On the other hand, wow! What a ride! The riots, the lunatics, the Nazis — if it wasn’t one thing, it was another! And a batch of new books captures the intellectual ferment of the Trump years. Below are some of the standouts reviewed in brief:
· “The Almanac of Republican Heroes” — This elegantly thin volume features contemporary GOP bravehearts who have put country before party when faced with presidential abuse of power, presidential incitement and presidential looting of the treasury. Printed on diaphanous three- by two-inch leaves, “Republican Heroes” is a book you can read from start to finish in the time it takes to scratch your crotch. 1 page, Kindle only, 37 cents.
· “No More Mr. Nice Guy: The Autobiography of Attila the Hun” — It’s mayhem, pillage and butchery in fifth century Europe … and you are there! This recently discovered first-person account puts the reader in the saddle with the “Scourge of God,” a villain so base he murdered his own brother in a power play, then led his Hun horde across the continent to plunder villages, slaughter innocents and topple the Eastern Roman Empire. It’s said that Attila could tenderize a slab of meat by galloping about all day with it lodged between his thigh and his horse. Wow! Let’s see Ted Cruz do that! 2,127 pages, 47 massacre sketches by the author, $112.
· “Hitler: Reconsidered” — Amateur historian Hermann Klempisch takes a fresh look at the “much maligned boy from Braunau am Inn.” Though scholars “obsess” over Hitler’s “foreign adventures,” Klempisch, a groundskeeper at Trump South Jersey, says the Führer deserves history’s due for his domestic achievements, like making the trains run on time. Klempisch should know: A lifelong railroad enthusiast, he possesses the world’s largest cache of Nazi-era train schedules. Just don’t ask how he got them! Ordinarily so attentive to detail, Klempisch overlooks one question: Where were all those boxcars headed? 463 pages, $37.99.

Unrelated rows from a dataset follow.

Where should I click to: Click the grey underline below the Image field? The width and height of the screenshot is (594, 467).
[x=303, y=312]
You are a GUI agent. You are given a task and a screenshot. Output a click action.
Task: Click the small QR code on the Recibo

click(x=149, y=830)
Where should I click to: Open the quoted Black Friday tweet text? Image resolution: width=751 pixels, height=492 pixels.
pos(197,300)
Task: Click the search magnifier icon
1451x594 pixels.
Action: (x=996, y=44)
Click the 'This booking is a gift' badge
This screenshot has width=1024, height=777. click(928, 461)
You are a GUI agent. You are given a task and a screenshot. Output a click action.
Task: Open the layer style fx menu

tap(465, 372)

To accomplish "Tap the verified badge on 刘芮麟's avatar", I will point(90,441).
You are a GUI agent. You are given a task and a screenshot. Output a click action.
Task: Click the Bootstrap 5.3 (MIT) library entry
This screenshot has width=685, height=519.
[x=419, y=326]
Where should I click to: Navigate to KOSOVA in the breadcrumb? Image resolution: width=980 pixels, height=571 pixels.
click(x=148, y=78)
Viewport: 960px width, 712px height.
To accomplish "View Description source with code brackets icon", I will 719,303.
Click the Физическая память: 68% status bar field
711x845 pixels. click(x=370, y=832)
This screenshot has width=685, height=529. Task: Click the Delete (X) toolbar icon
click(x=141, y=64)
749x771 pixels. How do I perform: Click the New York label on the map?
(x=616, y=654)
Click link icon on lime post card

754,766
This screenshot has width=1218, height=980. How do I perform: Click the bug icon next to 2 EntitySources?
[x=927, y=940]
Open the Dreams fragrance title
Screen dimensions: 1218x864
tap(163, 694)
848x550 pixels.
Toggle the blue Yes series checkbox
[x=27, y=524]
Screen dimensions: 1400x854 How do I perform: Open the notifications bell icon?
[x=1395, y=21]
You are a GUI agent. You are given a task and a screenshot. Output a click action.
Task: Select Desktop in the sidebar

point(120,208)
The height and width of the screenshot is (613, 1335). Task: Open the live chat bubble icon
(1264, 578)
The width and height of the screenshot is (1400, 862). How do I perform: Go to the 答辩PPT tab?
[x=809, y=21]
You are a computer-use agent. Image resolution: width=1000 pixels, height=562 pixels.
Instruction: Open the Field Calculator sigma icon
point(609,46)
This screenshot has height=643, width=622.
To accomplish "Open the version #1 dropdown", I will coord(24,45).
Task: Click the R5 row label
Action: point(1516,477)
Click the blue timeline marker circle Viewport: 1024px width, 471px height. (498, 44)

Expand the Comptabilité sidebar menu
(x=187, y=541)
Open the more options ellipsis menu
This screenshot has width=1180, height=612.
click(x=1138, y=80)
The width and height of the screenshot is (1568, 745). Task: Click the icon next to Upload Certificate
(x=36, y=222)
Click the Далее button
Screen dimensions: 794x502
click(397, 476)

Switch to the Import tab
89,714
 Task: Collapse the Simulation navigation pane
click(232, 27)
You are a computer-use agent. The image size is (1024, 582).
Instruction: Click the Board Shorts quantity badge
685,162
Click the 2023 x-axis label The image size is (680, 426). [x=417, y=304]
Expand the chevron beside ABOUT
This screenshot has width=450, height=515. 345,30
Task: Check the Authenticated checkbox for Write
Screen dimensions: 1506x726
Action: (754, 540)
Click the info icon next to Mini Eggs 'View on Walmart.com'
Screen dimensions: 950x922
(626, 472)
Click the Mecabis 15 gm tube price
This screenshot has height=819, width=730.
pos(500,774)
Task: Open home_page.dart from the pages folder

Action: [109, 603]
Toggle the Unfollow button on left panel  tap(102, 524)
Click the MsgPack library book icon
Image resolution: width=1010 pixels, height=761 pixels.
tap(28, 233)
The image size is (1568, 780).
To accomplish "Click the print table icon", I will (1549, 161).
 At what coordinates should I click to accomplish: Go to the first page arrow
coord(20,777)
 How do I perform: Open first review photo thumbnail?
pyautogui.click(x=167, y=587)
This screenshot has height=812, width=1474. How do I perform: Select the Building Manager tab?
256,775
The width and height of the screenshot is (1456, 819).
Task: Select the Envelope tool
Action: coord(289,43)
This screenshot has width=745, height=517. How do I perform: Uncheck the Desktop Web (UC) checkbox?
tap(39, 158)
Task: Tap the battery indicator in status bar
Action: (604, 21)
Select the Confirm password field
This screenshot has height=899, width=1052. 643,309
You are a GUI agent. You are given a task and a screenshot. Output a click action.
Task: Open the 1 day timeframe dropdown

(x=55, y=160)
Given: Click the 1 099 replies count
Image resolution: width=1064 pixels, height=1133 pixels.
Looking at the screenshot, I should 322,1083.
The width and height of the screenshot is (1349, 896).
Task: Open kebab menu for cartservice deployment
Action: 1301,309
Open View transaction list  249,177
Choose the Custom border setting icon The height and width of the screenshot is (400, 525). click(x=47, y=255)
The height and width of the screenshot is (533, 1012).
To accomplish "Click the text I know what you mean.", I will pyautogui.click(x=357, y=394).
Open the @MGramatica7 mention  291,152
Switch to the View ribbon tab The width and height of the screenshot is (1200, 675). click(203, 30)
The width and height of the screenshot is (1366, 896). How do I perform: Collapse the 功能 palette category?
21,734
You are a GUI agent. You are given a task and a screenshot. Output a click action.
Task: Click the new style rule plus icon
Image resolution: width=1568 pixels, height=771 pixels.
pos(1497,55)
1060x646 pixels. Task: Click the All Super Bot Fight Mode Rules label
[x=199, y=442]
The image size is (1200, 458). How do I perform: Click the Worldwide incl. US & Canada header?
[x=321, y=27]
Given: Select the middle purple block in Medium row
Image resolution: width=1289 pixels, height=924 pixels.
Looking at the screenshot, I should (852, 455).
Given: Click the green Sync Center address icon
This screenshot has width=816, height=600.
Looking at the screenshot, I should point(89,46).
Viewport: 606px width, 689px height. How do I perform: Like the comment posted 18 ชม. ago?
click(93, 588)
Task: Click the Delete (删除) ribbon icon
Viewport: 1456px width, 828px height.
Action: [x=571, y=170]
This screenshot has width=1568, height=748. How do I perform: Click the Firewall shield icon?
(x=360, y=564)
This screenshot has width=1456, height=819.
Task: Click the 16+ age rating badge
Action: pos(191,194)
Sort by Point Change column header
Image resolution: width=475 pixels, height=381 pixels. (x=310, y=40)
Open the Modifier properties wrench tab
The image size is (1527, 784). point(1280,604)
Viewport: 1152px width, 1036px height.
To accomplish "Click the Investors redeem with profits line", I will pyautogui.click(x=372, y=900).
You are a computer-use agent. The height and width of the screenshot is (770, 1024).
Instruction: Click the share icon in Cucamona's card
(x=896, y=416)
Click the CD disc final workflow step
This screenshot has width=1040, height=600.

· “A Goulash in Every Pot & a Jihadi Under Every Bed” — Speaking of vile Europeans, former presidential adviser Sebastian “Seb” Gorka pulls no punches in his White House memoir cum cookbook, weaving tough anti-immigrant screeds with tender asides on Hungarian home cooking, the hearty fare beloved by this British-born son of Hungarian emigres. As rib sticking as Gorka’s recipes — and as rib cracking as his policy ideas — the real thrill here is a foreword by retired general Michael Flynn, penned from his rubber room at the Federal Asylum for Morons & Lunatics. 216 pages, 19 recipes, HUF Ft 297.
· “Birth of a Nation: Three Cheers for the Three-Fifths!” — Forget July 4th or 1619 (puh-leeze!). America’s true birthday was June 11, 1787, when the three-fifths compromise was introduced at the constitutional convention. So argues U.S. Senator Rand Paul, the Kentucky ophthalmologist known for his antic takes on civil rights laws. Paul writes that the traditional view of the compromise as an abomination that endorsed genocide, hastened civil war and stained the Founders “misses the big picture.” Oh? “By removing the last obstacle to ratification of the Constitution, the ‘Three-Five’ was an ingenious feat of bipartisanship that secured the blessings of freedom for all. Any idiot can see that.” Self-published, 574 pages, 127 photos of the author, $3.99.
· “Mike Pence, Mitt Romney and a Hooker Walk Into a Bar …” — Conservative cutups let ’er rip in this collection of quips and putdowns featuring Dennis Miller, Kirstie Alley, Scott Baiao and Roseanne Barr. These comics know how to deliver a right cross! Among the best of the bunch (spoiler alert!): “The next thing I know, the sheep are goosestepping around the barnyard and the turkeys are clucking, ‘Goebbels, Goebbels! Goebbels, Goebbels!’ ”; “In that case, just call me Tonto Goldstein!”; “But why do you ask, Two Dogs Humping?”; and “Other than that, Mrs. Lincoln, how’d you like the play?” Too funny. 74 pages, $17.76.
· “Upsizing for Dummies: How to Profit From Your Neighbor’s Doom” — Americans are unloading their possessions on eBay, Etsy and Poshmark like there’s no tomorrow, which may be the case. Enter sustainability guru Bosco Franzese, who says that 99% of the stuff goes unsold and ends up as nondegradable crap at the curb. Franzese shows how to sift, evaluate and discreetly make off with your neighbors’ stuff while no one’s looking. 97 pages, $24.99.